Metodologia e âmbito
O inquérito abrangeu vários concelhos das ilhas menores — Corvo, Faial, Flores e Pico — permitindo comparar perceções e atitudes em contexto insular. Segundo o diretor regional de Prevenção e Combate às Dependências, Pedro Fins, o estudo foi realizado em 2025 e pretendeu mapear padrões de consumo entre os jovens açorianos, informação até agora inexistente com desagregação insular.
Resultados principais e implicações
Entre os resultados divulgados, salienta‑se que a maioria dos jovens dessas quatro ilhas já experimentou bebidas alcoólicas, enquanto o Pico surge como a ilha com maior prevalência de consumo experimental. Estes dados assumem especial relevância num arquipélago caracterizado por populações reduzidas e serviços de saúde dispersos, pois orientam intervenções de prevenção mais direcionadas.
- Álcool: substância mais consumida entre os jovens nas ilhas estudadas.

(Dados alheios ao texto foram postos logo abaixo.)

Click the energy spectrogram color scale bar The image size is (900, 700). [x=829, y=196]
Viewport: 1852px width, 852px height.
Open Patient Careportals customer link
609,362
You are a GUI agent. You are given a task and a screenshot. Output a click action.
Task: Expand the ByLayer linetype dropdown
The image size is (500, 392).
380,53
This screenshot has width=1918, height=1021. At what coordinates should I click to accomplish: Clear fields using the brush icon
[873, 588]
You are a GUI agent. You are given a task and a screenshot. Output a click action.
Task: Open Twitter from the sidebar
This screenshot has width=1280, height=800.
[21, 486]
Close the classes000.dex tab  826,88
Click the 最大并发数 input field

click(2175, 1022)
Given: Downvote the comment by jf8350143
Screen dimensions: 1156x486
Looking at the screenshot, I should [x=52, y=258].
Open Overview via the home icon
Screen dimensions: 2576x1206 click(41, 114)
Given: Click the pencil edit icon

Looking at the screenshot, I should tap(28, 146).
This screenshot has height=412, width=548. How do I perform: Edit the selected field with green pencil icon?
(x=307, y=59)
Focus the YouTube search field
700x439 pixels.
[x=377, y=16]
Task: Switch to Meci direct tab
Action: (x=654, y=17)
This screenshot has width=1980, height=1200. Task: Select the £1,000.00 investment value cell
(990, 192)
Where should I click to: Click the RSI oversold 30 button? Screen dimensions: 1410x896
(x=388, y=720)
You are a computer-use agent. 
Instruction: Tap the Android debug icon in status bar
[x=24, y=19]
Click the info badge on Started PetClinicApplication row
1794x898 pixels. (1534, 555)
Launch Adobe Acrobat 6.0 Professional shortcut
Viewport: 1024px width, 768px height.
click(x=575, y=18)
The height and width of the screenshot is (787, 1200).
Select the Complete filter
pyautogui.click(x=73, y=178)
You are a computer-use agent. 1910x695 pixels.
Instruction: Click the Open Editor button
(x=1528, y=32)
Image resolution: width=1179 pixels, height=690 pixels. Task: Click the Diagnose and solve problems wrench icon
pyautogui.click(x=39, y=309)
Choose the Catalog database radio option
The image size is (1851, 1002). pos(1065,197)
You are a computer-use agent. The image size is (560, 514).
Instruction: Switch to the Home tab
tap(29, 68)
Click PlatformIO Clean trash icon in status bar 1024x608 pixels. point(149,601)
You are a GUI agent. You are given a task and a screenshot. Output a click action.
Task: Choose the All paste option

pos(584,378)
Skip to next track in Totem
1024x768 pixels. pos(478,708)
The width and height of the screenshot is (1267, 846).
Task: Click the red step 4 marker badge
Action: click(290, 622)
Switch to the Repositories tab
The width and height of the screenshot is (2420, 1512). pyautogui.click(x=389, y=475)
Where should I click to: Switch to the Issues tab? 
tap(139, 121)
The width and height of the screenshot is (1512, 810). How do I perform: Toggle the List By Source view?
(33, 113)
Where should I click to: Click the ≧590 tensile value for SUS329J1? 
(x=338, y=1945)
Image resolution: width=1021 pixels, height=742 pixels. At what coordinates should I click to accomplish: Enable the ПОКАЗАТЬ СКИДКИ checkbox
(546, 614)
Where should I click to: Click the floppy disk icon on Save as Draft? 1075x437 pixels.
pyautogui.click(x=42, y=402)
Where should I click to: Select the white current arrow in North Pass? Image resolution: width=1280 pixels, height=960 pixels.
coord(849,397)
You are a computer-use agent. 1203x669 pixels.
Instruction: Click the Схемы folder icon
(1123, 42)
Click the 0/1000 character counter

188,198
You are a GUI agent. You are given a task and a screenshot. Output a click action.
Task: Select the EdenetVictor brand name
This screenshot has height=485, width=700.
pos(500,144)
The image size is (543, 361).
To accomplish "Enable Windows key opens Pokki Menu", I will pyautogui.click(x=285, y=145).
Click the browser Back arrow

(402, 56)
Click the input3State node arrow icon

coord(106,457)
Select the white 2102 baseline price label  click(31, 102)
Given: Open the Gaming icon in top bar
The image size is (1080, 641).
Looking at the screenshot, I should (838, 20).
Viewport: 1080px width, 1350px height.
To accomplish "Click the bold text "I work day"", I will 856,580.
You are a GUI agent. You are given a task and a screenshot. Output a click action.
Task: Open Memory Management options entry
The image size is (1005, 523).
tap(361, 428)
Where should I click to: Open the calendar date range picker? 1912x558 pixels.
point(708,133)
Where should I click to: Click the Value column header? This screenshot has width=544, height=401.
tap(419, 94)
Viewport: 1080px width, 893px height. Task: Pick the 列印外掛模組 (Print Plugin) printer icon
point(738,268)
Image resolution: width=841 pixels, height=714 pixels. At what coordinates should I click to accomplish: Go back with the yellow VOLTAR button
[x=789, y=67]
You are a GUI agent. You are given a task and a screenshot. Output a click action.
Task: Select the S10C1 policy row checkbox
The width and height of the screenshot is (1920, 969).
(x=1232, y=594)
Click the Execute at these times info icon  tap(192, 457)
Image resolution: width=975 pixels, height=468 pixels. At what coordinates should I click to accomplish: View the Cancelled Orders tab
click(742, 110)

- Pico: ilha com maior registo de consumo experimental.
- Estudo pioneiro com dados desagregados por ilha, permitindo políticas locais mais precisas.
Especialistas em saúde pública consideram que a desagregação por ilhas facilita a adaptação das ofertas de prevenção, nomeadamente campanhas escolares, formação para profissionais de educação e saúde, e programas comunitários focados nas realidades locais. Em ilhas com menor população, uma intervenção mal quantificada pode ter eficácia reduzida ou desperdício de recursos.
O que muda para os decisores e para as famílias
Para as autoridades regionais e municipais, os dados constituem uma base para priorizar recursos e desenhar medidas específicas por ilha. Para famílias e escolas, o inquérito enfatiza a necessidade de reforçar informação, monitorização e apoio precoce aos jovens. A existência de dados insulares abre também a porta a ações cooperativas entre autarquias e organismos regionais.
Em complemento ao relatório, mantém‑se a necessidade de conhecer em detalhe faixas etárias, contextos de iniciação e factores de risco — informação que permitirá desenhar respostas mais eficazes. Até lá, a divulgação deste primeiro inquérito já marca uma viragem na forma como a região encara a prevenção do consumo de substâncias entre os jovens.